Saved entries:
##########

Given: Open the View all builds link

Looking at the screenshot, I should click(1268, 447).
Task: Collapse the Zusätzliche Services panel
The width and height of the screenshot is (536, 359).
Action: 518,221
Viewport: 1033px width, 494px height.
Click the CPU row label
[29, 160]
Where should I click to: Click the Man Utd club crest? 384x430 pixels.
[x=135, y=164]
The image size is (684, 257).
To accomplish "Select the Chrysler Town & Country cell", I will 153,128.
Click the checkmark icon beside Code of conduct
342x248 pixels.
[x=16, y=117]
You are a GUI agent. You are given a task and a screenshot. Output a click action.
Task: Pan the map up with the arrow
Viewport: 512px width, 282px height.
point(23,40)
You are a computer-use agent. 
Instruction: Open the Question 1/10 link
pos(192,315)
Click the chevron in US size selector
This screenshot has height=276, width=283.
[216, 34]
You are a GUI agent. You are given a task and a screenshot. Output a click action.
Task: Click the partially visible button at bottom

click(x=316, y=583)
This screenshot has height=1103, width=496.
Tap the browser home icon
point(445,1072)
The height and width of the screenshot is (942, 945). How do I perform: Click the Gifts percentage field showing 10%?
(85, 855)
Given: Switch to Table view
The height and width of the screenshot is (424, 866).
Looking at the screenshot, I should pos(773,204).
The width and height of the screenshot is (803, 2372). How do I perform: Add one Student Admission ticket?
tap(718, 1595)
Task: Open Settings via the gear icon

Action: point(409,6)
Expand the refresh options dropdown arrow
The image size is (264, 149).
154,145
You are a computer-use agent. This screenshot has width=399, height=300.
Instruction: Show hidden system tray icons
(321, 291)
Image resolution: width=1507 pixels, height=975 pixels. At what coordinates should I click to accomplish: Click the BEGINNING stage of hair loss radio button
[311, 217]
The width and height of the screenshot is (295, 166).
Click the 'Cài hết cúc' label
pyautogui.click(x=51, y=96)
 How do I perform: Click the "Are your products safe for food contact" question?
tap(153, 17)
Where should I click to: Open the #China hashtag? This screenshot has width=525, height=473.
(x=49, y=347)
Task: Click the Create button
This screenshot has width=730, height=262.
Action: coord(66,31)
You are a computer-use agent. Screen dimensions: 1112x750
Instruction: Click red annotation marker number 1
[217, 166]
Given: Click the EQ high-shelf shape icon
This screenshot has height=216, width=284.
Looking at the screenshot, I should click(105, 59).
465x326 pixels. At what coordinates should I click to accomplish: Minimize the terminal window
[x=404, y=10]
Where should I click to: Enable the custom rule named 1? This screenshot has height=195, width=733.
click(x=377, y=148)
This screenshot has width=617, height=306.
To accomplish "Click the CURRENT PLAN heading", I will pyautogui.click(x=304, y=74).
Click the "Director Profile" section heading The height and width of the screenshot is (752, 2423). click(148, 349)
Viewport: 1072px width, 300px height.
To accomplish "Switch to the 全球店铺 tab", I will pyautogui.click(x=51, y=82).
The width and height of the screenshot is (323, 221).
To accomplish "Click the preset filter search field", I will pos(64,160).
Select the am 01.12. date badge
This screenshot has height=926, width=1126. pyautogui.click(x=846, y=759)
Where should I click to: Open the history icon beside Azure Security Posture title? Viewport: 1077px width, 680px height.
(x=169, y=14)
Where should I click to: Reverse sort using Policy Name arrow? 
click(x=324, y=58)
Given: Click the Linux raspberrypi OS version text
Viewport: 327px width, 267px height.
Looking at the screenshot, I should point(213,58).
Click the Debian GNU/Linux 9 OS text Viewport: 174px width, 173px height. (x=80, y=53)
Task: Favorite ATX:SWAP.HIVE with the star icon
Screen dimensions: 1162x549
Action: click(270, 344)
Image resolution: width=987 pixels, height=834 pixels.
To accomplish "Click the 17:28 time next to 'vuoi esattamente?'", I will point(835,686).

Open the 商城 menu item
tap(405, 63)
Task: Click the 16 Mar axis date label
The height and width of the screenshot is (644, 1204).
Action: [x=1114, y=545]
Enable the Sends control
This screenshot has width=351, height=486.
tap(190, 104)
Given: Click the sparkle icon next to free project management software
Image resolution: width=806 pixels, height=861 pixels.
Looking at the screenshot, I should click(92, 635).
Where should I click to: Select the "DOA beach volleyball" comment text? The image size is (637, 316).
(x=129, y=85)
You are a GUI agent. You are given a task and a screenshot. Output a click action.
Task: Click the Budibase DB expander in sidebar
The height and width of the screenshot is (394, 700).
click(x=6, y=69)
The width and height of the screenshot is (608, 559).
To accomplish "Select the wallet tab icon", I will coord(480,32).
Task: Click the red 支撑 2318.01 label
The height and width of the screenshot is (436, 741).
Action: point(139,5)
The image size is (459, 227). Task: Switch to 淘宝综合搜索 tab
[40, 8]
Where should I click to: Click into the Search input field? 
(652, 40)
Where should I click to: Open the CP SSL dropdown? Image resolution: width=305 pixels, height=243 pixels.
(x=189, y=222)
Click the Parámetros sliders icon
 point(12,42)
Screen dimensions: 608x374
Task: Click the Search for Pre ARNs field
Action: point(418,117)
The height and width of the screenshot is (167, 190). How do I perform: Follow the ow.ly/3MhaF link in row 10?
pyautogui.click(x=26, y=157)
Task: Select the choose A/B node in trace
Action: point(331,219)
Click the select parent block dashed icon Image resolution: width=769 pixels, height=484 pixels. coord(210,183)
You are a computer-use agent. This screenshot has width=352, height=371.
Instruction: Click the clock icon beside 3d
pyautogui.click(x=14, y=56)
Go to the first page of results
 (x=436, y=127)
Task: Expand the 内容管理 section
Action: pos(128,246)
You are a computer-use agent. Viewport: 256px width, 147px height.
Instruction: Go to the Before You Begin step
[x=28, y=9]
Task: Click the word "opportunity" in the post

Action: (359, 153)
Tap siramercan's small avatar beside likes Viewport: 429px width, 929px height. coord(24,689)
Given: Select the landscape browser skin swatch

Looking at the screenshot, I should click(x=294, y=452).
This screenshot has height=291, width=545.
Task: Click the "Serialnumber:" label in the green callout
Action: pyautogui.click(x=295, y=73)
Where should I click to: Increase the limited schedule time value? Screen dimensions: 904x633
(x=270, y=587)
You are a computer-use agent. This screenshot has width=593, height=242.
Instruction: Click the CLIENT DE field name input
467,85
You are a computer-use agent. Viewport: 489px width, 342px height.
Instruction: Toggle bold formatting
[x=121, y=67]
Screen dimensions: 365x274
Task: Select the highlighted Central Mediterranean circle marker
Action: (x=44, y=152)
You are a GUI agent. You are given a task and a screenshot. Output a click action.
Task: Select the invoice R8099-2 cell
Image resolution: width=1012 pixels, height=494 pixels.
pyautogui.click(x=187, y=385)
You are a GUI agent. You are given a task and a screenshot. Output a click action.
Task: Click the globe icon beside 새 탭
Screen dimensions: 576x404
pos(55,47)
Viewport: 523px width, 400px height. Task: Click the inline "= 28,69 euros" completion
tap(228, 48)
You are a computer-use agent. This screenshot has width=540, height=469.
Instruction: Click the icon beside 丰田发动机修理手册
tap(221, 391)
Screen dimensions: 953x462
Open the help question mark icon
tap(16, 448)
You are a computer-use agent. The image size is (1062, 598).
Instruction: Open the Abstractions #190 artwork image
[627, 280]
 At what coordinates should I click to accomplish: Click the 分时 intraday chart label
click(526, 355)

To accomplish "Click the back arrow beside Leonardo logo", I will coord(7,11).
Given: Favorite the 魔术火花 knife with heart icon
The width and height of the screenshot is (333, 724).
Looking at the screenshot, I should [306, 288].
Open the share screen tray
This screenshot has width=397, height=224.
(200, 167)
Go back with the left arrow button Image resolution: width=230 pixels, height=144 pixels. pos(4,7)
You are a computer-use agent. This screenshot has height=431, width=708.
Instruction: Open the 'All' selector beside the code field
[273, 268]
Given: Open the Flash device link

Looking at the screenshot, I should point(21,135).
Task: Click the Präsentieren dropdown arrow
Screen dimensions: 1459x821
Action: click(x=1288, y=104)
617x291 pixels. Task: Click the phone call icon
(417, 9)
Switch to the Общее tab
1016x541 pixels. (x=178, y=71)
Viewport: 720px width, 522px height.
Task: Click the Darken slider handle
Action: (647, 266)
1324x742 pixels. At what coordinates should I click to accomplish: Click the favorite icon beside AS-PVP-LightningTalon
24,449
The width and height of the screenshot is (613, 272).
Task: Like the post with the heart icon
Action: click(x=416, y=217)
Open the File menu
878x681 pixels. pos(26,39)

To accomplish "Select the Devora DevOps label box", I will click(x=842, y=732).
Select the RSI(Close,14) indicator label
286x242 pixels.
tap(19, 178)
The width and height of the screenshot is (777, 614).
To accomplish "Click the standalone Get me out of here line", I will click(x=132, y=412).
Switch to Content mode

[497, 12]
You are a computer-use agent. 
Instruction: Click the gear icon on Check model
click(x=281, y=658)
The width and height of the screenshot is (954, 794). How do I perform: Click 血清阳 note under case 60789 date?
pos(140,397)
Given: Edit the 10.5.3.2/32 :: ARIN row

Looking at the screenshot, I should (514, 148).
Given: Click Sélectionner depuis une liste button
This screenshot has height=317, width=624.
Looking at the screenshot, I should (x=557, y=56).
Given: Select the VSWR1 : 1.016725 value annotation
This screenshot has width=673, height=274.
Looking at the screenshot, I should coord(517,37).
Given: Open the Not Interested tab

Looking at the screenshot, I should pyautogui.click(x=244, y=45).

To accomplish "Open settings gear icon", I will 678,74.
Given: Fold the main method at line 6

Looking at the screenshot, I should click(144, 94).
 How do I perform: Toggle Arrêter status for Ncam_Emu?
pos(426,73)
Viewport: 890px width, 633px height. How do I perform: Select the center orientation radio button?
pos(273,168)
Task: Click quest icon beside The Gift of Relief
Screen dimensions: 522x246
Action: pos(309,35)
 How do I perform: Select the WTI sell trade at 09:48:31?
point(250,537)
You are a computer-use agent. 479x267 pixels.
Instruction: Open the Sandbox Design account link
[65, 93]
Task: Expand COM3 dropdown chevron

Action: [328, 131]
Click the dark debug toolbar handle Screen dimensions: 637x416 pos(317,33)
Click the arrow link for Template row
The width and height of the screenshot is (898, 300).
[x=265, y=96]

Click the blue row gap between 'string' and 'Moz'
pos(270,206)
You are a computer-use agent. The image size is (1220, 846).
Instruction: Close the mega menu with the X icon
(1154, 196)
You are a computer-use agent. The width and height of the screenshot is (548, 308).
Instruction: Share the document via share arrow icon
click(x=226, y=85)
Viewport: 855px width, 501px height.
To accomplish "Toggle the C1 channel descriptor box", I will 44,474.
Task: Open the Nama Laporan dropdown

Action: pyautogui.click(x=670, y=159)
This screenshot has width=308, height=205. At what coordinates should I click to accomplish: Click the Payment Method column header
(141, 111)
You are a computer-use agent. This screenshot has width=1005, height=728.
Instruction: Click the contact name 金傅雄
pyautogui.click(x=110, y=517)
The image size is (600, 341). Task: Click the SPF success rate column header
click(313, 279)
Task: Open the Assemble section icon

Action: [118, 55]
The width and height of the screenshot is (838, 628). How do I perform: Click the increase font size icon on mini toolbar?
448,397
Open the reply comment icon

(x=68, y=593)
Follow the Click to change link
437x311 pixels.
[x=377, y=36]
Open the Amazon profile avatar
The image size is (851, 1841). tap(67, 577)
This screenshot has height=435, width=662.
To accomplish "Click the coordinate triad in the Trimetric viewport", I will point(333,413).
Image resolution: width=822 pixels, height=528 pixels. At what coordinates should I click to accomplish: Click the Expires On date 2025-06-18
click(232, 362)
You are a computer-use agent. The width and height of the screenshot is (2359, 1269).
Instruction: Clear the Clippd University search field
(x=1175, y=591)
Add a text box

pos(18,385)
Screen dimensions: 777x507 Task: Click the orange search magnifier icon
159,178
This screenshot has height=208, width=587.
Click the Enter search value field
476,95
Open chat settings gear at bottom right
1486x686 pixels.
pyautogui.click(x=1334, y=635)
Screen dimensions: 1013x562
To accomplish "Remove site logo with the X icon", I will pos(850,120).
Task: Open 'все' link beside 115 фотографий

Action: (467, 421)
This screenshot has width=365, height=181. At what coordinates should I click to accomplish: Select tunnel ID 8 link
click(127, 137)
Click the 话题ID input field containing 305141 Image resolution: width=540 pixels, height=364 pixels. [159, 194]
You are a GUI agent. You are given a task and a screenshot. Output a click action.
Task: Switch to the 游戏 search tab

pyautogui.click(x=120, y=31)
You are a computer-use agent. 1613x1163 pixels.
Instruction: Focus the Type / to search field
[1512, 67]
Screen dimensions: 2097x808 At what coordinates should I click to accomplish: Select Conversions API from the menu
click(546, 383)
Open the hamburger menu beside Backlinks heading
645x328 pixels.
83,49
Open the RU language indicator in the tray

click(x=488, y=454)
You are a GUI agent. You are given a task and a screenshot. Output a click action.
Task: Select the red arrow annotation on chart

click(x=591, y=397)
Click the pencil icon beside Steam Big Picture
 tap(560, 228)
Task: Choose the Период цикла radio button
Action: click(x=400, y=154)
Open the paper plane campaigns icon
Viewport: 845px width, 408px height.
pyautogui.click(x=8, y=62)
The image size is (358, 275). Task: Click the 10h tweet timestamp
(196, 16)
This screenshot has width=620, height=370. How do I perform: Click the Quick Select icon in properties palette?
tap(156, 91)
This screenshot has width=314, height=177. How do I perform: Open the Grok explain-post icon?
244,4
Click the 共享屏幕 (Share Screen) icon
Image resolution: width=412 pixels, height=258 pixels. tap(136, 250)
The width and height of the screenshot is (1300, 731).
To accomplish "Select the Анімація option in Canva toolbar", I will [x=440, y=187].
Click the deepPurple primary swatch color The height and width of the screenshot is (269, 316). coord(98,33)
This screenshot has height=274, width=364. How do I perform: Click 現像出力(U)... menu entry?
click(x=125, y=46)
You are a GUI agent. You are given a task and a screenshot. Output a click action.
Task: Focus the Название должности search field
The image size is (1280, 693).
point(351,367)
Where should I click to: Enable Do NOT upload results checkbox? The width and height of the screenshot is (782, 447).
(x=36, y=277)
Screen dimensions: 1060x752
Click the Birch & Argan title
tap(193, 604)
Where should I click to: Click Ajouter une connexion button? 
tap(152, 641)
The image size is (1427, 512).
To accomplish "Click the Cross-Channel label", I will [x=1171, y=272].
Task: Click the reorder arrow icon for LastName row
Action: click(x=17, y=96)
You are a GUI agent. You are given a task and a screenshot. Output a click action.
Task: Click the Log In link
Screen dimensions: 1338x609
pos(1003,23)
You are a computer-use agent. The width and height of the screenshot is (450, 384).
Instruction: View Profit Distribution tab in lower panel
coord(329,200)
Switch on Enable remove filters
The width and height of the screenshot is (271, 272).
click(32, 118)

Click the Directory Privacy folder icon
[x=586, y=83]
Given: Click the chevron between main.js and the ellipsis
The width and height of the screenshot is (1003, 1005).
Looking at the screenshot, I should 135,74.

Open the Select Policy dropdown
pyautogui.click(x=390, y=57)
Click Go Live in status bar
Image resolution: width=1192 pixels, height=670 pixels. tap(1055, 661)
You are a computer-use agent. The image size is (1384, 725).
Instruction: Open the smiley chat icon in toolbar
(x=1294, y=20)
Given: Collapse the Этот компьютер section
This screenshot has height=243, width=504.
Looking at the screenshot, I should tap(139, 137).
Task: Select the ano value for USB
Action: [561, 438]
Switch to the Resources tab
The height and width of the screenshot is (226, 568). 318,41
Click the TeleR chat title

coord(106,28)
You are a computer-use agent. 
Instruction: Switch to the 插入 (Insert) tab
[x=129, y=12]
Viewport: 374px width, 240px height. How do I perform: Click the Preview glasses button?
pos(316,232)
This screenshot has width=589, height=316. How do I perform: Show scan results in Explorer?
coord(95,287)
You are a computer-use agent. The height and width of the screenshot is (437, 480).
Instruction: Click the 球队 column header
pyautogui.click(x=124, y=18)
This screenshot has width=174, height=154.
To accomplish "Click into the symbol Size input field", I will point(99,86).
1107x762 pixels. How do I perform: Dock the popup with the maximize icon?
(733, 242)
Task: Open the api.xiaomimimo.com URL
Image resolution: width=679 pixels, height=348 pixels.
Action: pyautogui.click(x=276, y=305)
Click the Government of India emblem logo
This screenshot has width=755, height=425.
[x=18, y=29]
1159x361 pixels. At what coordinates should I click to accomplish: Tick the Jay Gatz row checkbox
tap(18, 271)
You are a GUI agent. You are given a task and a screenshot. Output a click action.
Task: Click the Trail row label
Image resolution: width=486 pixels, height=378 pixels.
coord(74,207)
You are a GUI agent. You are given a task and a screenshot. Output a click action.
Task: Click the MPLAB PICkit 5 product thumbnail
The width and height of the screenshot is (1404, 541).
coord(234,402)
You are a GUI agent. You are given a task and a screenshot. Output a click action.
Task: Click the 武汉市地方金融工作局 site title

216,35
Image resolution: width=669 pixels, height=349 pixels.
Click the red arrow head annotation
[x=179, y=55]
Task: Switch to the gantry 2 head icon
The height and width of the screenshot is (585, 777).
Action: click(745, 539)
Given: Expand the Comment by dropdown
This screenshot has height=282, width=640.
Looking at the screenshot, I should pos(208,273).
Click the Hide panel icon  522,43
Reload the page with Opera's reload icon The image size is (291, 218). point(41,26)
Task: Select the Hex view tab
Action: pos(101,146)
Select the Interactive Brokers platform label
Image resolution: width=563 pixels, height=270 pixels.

##########

Problem description: Using the data above, repeat exactly the lines that begin at the line with "This screenshot has height=216, width=284." and end at the line with "This screenshot has width=617, height=306.", both ends included.

Written response:
This screenshot has height=216, width=284.
Looking at the screenshot, I should click(105, 59).
465x326 pixels. At what coordinates should I click to accomplish: Minimize the terminal window
[x=404, y=10]
Where should I click to: Enable the custom rule named 1? This screenshot has height=195, width=733.
click(x=377, y=148)
This screenshot has width=617, height=306.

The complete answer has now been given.